Former Kyrgyz Ambassador to the US and Canada Kadyr Toktogulov writes that Western countries should support Kyrgyzstan in this moment of crisis. He examines the protests themselves, while also highlighting a role for the United States as a liberal, human rights-oriented alternative to powerful regional powerbrokers like Russia and China.
Regional Cooperation
Kyrgyzstan's ongoing reticence to the China-Kyrgyzstan-Uzbekistan railway project might be changing with Russian involvement. While it is unclear exactly what the introduction of Russia into a 3+1 format will bring to the project, increased funding might make the difference in moving planning forward.

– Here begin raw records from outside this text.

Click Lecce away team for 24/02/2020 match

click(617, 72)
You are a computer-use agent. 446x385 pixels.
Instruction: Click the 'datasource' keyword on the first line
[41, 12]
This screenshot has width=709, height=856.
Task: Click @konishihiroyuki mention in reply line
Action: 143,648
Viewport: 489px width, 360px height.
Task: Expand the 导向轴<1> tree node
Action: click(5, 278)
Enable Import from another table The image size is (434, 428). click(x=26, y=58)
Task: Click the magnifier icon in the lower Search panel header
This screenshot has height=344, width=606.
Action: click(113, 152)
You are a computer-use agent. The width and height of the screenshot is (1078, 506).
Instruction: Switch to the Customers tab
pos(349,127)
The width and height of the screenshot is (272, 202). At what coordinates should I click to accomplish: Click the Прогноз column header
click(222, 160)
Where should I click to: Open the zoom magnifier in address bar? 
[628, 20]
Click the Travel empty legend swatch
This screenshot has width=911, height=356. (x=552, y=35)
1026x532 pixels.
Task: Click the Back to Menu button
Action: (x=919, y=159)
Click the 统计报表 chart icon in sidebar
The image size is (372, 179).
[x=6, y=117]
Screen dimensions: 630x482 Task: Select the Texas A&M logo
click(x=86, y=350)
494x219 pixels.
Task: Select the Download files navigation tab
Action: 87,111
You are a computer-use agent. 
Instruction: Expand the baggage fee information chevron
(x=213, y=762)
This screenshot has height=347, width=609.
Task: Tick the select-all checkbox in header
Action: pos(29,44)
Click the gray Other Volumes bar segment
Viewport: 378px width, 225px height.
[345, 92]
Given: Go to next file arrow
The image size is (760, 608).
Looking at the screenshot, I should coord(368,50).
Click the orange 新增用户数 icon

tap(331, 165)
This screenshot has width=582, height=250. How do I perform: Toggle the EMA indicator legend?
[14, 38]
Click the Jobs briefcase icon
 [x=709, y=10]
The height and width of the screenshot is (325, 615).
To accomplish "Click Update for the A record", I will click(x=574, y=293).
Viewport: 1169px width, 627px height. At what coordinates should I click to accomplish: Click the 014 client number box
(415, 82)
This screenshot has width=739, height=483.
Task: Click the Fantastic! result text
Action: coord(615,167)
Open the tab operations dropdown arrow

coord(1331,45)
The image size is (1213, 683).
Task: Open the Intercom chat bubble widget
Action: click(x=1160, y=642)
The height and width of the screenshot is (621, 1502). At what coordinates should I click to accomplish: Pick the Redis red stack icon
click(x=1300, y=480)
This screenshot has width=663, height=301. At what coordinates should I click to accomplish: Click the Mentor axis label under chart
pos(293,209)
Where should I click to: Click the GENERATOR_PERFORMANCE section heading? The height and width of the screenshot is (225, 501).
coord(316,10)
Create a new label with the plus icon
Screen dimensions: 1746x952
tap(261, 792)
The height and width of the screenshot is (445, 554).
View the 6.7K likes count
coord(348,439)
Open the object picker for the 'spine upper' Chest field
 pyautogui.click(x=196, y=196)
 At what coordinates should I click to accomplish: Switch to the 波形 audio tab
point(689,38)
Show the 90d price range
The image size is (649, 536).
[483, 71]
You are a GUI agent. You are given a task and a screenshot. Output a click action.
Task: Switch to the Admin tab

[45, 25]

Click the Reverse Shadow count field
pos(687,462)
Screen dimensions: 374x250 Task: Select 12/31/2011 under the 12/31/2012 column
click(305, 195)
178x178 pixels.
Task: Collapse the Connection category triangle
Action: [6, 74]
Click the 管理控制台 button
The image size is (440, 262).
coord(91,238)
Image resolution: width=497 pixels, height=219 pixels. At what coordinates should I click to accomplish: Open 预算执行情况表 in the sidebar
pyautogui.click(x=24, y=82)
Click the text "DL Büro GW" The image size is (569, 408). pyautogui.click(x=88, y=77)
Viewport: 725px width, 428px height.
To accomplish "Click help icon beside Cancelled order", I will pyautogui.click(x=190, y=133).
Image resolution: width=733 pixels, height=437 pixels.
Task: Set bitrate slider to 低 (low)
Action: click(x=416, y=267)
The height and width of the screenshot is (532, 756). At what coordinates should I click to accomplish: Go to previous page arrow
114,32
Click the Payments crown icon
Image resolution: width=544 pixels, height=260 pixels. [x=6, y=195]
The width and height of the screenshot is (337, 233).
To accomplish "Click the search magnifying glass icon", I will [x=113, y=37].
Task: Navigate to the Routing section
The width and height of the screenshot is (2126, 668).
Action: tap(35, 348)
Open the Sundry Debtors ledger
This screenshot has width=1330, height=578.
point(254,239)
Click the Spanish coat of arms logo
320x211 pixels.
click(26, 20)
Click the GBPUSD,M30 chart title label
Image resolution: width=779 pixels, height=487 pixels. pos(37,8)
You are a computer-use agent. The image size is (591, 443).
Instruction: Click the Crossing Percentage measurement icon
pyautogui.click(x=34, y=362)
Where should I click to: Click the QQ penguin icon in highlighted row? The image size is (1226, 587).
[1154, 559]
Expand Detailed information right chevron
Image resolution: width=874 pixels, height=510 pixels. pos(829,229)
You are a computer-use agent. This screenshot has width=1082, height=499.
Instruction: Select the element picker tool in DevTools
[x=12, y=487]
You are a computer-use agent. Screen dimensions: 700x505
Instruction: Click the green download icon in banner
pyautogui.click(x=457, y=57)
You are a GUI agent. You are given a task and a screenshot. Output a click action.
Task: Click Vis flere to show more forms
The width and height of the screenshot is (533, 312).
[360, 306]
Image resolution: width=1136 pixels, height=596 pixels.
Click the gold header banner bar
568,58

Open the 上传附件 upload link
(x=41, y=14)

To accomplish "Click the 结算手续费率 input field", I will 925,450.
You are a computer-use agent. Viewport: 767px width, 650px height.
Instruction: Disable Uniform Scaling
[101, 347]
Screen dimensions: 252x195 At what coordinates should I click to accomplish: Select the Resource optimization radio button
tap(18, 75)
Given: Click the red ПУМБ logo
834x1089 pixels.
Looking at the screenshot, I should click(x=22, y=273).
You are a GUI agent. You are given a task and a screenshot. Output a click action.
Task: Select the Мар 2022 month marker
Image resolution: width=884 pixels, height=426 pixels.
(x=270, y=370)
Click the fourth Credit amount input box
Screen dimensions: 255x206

USAID has announced a new $24.5 million regional water program for Central Asia. The mission will revolve around combating environmental challenges while strengthening regional cooperation on the often-divisive issue of resource management.
Local Economies
New Kazakh legislation will further amend anti-corruption laws surrounding gifts and accountability. The government has a powerful incentive to reform while chasing Western investment, but the ruling elite and government administrators have a long history of corruption and nepotism.
While Tajik incumbent Rahmon Emomali is expected to win another consecutive term, the country is in dire need of economic reform. COVID-19 has devastated an already tottering country, and Emomali is seen as a spent force in terms of delivering stability.
With Central Asian economies expected to contract in the face of the pandemic, recent improved performance will be wiped out. A World Bank report recommends that the best way to survive and bounce back is for policymakers to focus on their human capital.
An Oxus Society report tracks patterns of dissent and protest across Eurasia. While COVID-19-related issues make up a large portion of complaints, protests have also revolved around freedom of speech, land usage, and other more long-running issues.